Two public figures I admired, journalist Donald Woods and musician George Harrison, died of lung cancer in 2001.
I remember my reaction the first time I heard "I Want To Hold Your Hand" on the radio. I had just turned 13 years old. Popular songs of that time like "It's My Party" didn't do anything for me, and the R&B artists that influenced the Beatles, such as Chuck Berry, Little Richard, and the Isley Brothers, didn't get any air play in my small town. The Beatles came up with something completely different to my young ears, and it was just the message I was looking for. 37 years later, I still want to drop what I'm doing and turn up the volume when I hear a song like "In My Life".
I remember purchasing the "Sergeant Pepper's Lonely Hearts Club Band" LP when it was first released, and listening to it over and over again. Prior to the release, pundits had started to make comments about the Beatles getting left behind by better-trained musicians, and the Beatles suddenly raised the stakes with the first "concept" rock album, which drew from a wide variety of musical influences. One of the songs on "Sergeant Pepper's", "Within You, Without You" was written and sung by George Harrison. Harrison also played a sitar on it; he learned this instrument at the feet of Ravi Shankar.

PROVIDED INFORMATION:

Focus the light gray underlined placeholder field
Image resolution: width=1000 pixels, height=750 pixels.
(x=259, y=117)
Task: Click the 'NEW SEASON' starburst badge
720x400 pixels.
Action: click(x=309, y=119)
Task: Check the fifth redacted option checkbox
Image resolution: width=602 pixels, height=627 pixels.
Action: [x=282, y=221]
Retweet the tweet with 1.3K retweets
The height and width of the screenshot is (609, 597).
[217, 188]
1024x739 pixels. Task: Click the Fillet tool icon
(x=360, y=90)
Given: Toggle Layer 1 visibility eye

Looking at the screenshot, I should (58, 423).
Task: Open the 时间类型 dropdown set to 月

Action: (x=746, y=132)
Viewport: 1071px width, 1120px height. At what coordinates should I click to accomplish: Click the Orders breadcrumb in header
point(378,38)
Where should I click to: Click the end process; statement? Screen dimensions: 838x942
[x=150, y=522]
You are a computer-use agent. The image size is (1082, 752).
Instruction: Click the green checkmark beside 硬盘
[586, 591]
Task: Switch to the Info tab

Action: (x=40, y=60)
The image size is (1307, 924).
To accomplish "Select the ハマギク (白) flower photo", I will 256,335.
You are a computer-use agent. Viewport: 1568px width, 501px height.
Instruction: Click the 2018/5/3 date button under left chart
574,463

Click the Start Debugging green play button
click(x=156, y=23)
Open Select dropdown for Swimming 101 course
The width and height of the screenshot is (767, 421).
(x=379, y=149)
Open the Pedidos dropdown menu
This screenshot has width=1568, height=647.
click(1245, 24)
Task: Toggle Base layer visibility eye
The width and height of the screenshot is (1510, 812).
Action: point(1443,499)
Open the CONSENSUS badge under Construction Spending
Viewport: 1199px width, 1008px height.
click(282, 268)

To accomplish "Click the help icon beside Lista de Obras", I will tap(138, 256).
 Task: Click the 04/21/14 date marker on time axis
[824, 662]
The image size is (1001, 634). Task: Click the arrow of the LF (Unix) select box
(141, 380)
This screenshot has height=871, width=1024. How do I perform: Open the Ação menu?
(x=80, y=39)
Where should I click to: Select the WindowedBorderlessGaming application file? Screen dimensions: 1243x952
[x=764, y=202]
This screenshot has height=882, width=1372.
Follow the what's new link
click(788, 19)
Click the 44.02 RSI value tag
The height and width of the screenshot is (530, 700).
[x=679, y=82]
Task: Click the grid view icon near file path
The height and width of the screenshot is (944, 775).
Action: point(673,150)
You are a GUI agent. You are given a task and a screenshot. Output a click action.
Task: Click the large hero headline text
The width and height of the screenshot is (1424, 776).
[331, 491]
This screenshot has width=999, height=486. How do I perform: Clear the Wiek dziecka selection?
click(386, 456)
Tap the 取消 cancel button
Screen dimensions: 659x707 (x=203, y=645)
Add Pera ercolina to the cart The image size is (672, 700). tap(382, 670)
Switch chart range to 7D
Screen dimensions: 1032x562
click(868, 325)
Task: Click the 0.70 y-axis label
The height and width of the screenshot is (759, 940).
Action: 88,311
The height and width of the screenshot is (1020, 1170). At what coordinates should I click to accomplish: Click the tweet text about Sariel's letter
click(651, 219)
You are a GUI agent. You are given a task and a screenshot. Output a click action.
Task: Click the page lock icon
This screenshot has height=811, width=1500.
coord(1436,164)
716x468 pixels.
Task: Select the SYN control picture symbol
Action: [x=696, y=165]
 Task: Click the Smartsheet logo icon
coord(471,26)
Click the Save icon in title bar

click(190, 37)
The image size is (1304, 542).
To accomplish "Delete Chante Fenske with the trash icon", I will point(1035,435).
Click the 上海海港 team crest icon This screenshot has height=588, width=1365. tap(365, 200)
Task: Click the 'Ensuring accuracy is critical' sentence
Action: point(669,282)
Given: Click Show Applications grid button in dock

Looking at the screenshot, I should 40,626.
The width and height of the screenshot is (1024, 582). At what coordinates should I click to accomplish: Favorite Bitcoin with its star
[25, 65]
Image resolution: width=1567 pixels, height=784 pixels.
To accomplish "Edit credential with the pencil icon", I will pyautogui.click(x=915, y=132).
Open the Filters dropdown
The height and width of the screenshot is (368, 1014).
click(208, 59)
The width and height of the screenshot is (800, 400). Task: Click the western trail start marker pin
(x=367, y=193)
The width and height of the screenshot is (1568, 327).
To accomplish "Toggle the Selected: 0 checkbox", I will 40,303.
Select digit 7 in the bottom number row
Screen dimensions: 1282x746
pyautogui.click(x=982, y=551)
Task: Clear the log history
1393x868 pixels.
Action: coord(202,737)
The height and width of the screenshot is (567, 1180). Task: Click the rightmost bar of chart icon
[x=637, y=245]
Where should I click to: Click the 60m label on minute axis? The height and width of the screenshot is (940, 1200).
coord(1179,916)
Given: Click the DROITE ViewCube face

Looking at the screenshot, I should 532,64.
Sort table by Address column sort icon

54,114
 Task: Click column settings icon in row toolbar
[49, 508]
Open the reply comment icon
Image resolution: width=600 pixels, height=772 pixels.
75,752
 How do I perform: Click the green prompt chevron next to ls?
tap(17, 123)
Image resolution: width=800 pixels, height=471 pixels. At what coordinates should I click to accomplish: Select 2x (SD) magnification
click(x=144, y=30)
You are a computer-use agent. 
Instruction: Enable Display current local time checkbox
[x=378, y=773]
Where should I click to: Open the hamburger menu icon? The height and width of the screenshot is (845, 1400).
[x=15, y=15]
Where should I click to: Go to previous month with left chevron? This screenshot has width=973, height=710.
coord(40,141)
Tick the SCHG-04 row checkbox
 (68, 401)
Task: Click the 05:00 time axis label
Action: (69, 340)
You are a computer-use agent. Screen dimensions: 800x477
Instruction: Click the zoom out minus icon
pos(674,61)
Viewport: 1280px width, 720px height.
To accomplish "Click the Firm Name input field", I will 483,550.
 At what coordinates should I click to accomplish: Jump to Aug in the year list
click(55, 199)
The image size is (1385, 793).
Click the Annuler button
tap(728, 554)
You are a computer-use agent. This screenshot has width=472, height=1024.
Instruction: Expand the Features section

TASKS:
[A] In the passage about the Beatles, from whom did George Harrison learn the sitar?
[B] Name every song title mentioned in the passage about the Beatles.

OUTPUTS FOR THE TASKS:
[A] Ravi Shankar

[B] "I Want To Hold Your Hand", "It's My Party", "In My Life", "Within You, Without You"